**Work to be completed:** Copy exactly the stretch of data below from the line with "Identify the click" through the line with "Shipping (554, 322)", including both of those lines.

**Dataset entries:**
BEGIN

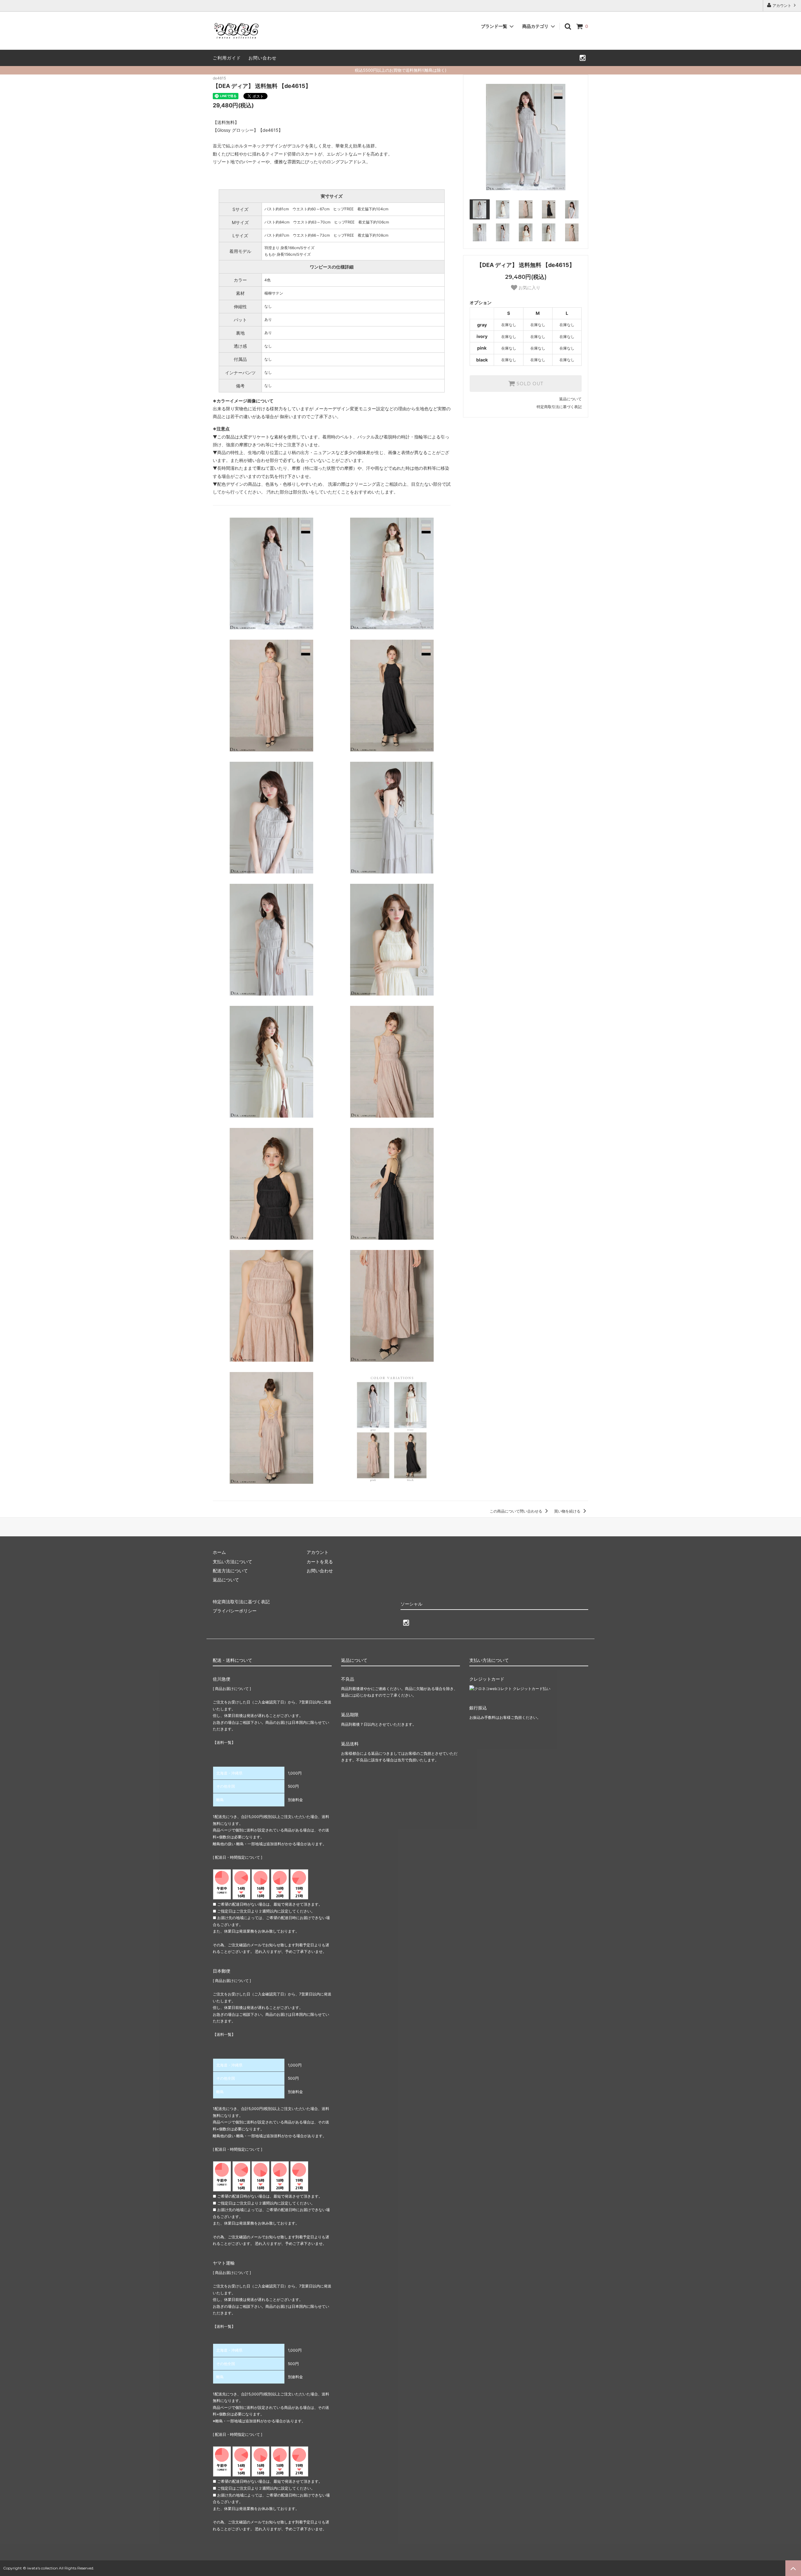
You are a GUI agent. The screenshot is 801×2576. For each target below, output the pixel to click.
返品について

END
BEGIN

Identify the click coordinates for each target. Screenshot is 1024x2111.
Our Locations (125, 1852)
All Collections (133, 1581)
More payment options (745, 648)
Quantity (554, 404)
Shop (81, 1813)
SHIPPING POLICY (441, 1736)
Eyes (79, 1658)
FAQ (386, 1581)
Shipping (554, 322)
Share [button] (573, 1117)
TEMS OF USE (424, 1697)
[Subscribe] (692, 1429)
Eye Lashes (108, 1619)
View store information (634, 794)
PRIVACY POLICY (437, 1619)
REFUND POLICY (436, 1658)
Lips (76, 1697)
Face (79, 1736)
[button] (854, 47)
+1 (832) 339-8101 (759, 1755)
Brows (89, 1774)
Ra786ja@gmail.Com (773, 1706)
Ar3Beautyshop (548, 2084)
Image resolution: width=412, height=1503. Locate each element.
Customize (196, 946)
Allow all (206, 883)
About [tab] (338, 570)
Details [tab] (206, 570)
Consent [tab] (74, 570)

END
BEGIN

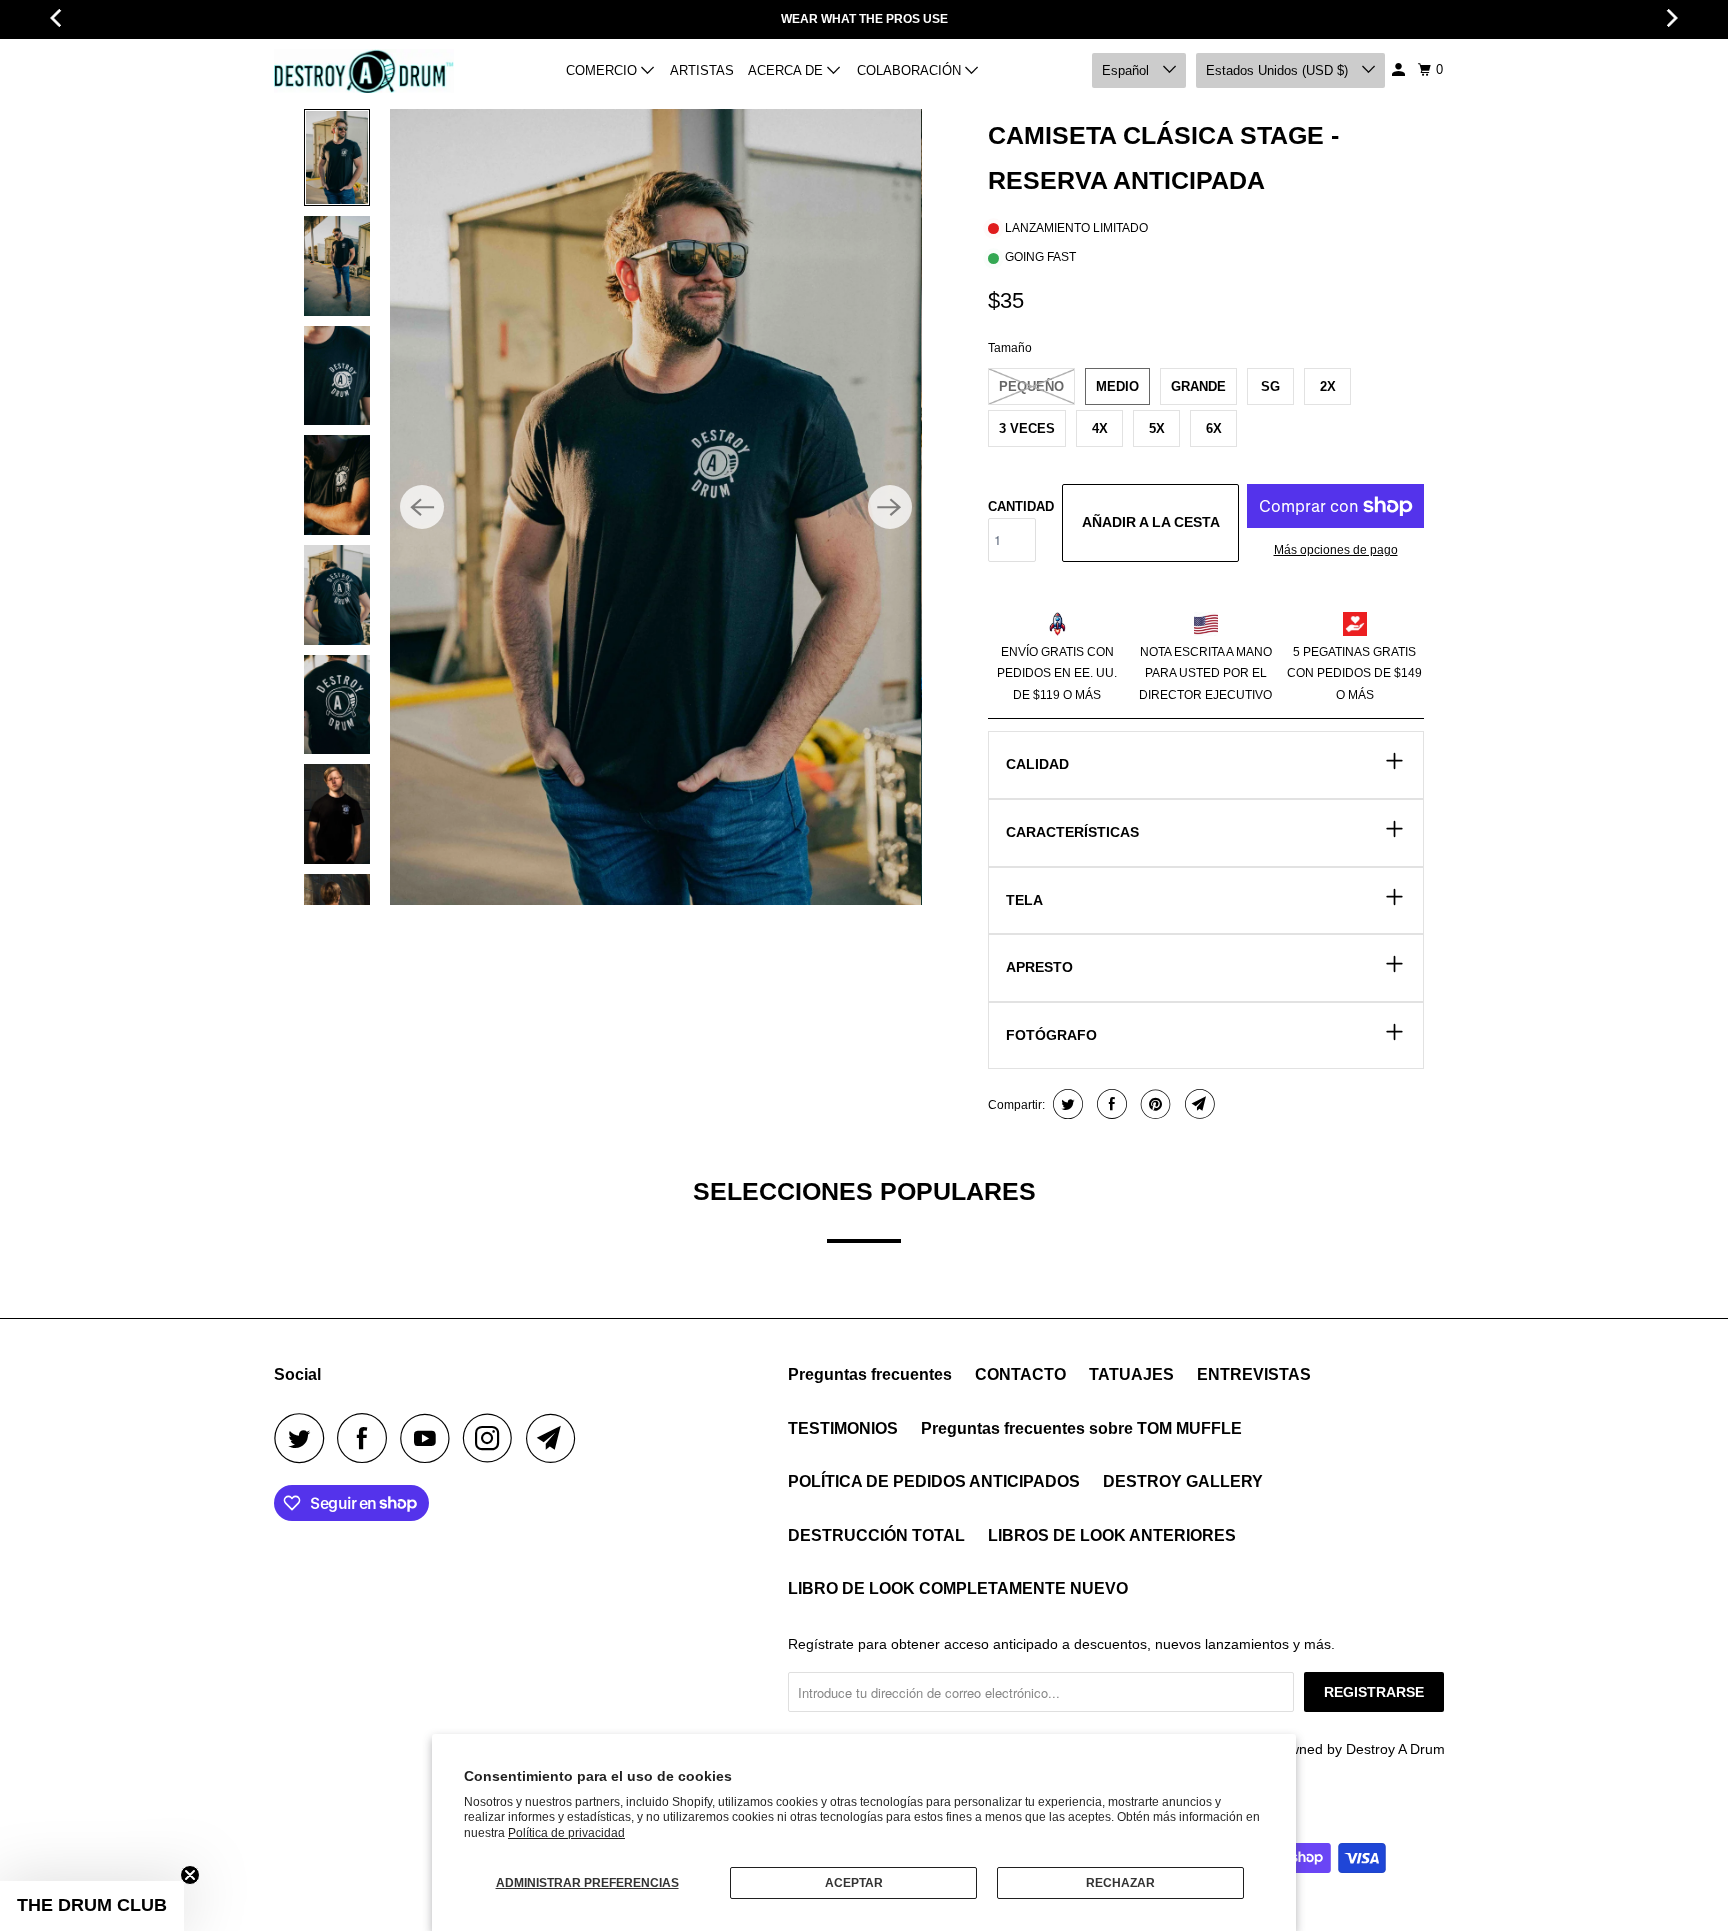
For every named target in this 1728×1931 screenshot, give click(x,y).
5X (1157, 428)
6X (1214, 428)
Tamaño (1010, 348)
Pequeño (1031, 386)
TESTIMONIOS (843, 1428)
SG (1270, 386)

END

**Reply:**
Identify the click coordinates for each target. Screenshot is 1024x2111.
Our Locations (125, 1852)
All Collections (133, 1581)
More payment options (745, 648)
Quantity (554, 404)
Shop (81, 1813)
SHIPPING POLICY (441, 1736)
Eyes (79, 1658)
FAQ (386, 1581)
Shipping (554, 322)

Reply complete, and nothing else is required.